Your objective: Filter the items below down to the lines that contain the word "Viewport", copying each matching line in full. Case matters.

:::::

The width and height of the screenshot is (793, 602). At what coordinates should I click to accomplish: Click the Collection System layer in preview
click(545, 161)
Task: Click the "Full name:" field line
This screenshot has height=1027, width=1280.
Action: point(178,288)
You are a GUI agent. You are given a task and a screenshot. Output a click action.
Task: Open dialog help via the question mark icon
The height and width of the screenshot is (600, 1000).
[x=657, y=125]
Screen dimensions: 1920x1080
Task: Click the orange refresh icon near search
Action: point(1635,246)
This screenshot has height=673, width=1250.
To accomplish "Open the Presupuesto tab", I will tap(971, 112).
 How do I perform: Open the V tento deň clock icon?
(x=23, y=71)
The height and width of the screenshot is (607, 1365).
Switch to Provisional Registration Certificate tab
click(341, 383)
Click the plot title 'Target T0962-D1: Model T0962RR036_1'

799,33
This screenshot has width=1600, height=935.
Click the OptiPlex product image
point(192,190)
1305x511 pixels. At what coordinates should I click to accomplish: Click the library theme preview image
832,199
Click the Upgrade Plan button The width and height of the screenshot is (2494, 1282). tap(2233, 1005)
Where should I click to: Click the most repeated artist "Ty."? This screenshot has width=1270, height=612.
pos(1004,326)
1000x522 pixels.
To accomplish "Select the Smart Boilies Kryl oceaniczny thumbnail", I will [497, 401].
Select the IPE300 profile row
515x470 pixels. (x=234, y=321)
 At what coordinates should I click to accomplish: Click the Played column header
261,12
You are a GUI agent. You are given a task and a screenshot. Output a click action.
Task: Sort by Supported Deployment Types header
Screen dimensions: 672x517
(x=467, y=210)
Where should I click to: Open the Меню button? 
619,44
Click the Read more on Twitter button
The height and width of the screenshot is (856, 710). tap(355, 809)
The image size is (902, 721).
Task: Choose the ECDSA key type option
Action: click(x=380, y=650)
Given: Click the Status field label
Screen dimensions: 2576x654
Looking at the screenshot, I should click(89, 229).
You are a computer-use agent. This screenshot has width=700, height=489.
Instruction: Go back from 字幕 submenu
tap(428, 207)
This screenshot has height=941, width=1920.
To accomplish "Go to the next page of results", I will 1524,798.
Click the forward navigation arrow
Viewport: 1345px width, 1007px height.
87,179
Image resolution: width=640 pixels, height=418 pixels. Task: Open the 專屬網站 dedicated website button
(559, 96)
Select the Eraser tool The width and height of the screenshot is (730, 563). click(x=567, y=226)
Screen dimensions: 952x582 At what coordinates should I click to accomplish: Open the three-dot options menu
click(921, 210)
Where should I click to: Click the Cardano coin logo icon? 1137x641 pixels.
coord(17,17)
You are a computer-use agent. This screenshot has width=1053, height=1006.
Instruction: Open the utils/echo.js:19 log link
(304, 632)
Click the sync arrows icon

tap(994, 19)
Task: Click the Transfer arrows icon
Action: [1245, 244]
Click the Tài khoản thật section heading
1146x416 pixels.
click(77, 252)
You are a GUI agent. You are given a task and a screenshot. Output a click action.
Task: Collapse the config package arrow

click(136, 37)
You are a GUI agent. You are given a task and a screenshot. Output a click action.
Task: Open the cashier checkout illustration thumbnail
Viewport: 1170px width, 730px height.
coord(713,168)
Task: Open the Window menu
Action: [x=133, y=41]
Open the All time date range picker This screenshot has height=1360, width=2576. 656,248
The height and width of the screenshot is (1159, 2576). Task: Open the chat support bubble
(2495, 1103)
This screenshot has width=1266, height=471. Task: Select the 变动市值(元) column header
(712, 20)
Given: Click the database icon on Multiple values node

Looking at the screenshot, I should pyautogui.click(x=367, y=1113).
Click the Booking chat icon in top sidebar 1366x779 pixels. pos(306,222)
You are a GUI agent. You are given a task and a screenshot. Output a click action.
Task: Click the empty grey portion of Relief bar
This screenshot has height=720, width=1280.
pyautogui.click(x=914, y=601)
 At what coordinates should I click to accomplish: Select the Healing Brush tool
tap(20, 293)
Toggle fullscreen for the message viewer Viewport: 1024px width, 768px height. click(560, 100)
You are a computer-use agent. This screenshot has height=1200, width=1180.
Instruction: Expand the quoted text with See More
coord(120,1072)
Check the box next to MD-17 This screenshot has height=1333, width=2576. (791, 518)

:::::

Exercise response:
Viewport: 1345px width, 1007px height.
Viewport: 1170px width, 730px height.
Toggle fullscreen for the message viewer Viewport: 1024px width, 768px height. click(560, 100)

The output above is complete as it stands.